If you’ve been following our social media since Grand Prix, you probably think that we’re part time mountain climbers. I can assure you that we’re working hard on the jumps, in the gym and on our rollerskis, but we have taken advantage of our surroundings more than ever these past few weeks. The day after racing in Oberstdorf, we hiked the nearby Nebelhorn peak, which has a tram servicing the resort running full time. Knowing that we had a solid recovery week ahead and wanting an extra challenge, I opted to run down rather than take the tram. I wouldn’t recommend this option if you want to be able to walk normal the next few days, but now I know that it is possible to descend on foot faster than the three-part tram ride. If you didn't see it already, check out the movie I made with pictures and the fly-through from my GPS watch.
Back in Slovenia, we’ve been exploring the mountains here as well on our distance workouts.
Last weekend, my teammates Grant, Ben, Jasper and I stood atop Triglav, the tallest mountain in Slovenia. We ascended the 2000 vetical meters from the valley floor in thick fog and occasional rain and gusting winds on the final ridgeline to summit. Most of the other hikers out there were decked out with heavy rain gear, packs for overnighting in the surrounding mountain huts, and Via Ferrata safety gear. (Via ferrata equipment allows users to clip into to fixed cables along non-technical but admittedly hairy sections of the trail). On the descent, as the fog cleared and we could see the sheer cliffs falling all the way to the valley below, we understood the rational for their equipment as necessary for anyone with a moderate fear of heights. We were able to travel light, with just our small packs, knowing that there was a mountain “hut” below the summit, where we stopped to warm-up and refuel with coffee, crepes and water for our packs. After around 5.5 hours on the trail, we jogged into the trailhead where we began, feeling surprisingly fresh and immensely satisfied. Now, we've been told that we should apply for Slovenian citizenship, as apparently summiting Triglav is what it takes to be considered a "real" Slovenian.

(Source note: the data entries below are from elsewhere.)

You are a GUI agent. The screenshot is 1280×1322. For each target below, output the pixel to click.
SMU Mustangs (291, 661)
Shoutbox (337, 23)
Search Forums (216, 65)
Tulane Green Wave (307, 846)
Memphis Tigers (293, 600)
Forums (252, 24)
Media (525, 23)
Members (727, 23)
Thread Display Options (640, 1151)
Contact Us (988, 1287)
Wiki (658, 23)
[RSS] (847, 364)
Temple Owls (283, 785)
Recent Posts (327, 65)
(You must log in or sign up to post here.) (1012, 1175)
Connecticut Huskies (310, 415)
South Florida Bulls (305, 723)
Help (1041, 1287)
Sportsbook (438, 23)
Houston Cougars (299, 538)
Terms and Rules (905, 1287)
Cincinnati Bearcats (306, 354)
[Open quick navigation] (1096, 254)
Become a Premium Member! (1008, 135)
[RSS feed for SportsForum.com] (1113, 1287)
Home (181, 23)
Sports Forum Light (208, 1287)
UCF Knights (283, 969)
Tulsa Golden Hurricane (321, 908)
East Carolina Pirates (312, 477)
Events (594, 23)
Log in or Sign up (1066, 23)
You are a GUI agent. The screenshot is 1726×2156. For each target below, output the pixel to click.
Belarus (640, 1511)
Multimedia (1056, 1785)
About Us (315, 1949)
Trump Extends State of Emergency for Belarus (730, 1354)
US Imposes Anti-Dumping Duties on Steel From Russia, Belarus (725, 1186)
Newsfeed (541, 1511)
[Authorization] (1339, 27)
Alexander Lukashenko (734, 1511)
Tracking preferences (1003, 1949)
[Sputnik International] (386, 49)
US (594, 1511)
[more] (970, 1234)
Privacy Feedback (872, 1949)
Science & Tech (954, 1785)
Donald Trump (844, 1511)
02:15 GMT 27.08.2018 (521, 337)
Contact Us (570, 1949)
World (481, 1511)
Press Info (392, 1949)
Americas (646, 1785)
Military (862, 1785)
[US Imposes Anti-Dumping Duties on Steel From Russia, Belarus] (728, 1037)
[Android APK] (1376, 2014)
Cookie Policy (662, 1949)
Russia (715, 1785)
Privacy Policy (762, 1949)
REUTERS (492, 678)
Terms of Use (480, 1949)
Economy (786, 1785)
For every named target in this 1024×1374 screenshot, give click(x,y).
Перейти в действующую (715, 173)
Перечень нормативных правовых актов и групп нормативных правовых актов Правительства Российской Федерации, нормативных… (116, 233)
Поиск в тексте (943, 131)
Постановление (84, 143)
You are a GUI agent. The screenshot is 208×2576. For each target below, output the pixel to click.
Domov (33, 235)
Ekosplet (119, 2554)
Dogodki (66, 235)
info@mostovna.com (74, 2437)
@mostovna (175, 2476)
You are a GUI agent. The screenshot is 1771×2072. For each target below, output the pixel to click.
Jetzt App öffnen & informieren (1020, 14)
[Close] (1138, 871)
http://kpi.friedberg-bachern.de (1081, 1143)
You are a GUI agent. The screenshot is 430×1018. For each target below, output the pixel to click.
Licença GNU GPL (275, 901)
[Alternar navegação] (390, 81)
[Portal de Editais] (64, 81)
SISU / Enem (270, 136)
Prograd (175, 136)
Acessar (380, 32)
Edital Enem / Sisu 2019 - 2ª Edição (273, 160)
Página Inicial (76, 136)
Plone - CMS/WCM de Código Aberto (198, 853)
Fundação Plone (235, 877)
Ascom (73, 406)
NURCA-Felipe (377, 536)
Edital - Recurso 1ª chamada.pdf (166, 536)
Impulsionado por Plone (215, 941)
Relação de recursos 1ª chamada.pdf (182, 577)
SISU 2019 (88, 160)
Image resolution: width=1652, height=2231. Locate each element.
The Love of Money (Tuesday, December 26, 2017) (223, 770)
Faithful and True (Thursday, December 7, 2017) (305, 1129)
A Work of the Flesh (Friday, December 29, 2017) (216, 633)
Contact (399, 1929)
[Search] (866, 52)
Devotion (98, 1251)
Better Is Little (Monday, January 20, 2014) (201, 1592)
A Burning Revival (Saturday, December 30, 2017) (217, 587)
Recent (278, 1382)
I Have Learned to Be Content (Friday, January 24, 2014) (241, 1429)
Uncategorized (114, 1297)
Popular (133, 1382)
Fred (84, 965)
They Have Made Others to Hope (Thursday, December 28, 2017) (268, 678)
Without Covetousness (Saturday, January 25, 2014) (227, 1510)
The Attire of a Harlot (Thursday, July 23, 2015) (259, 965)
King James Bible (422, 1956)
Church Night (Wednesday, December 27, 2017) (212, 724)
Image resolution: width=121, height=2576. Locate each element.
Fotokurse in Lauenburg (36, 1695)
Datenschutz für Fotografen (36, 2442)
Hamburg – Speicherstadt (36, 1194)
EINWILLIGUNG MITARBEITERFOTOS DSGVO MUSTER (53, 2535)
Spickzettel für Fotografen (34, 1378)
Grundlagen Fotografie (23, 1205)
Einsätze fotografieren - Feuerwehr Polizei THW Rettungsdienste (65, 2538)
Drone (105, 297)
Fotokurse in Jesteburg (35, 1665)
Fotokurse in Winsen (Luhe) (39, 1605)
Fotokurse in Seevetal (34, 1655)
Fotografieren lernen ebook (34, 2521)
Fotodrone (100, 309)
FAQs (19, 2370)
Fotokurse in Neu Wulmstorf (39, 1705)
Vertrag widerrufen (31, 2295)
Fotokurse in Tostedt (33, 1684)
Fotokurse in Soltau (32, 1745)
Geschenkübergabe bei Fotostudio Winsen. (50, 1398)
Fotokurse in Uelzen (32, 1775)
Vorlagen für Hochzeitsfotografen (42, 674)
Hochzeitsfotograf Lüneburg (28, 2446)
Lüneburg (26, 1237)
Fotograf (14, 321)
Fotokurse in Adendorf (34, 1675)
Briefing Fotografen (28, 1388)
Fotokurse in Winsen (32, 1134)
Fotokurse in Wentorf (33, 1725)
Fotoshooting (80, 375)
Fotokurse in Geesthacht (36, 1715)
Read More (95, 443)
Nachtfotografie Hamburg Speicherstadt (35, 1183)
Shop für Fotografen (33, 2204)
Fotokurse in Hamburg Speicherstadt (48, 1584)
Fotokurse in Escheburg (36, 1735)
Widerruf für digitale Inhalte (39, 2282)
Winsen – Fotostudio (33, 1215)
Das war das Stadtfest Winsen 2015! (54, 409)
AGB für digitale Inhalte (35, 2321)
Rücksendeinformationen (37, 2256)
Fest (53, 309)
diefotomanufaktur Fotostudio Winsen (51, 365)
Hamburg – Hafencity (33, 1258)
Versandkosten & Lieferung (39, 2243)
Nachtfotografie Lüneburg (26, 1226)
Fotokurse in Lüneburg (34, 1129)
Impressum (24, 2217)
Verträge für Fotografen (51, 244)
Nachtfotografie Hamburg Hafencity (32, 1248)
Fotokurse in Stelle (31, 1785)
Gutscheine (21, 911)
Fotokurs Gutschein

Below is a gallery from Triglav, and a video that Jasper made similar to my Nebelhorn one.
Since last weekend, it’s been cool and raining more or less non-stop, which isn’t ideal for jumping and particularly pleasant for rollerskiing, but we really can’t complain. For one, the wreckage left by Hurricanes Harvey and Irma have provided a good dose of perspective. We're lucky to not be affected by the weather for any longer than the amount of time we spend out in it. In addition, we always have the ski tunnel here to ski in. It can be mind-numbing to spin 30 - 50 laps around the underground loop, but it’s awesome to be training on snow and a savior when its 40 degrees and raining.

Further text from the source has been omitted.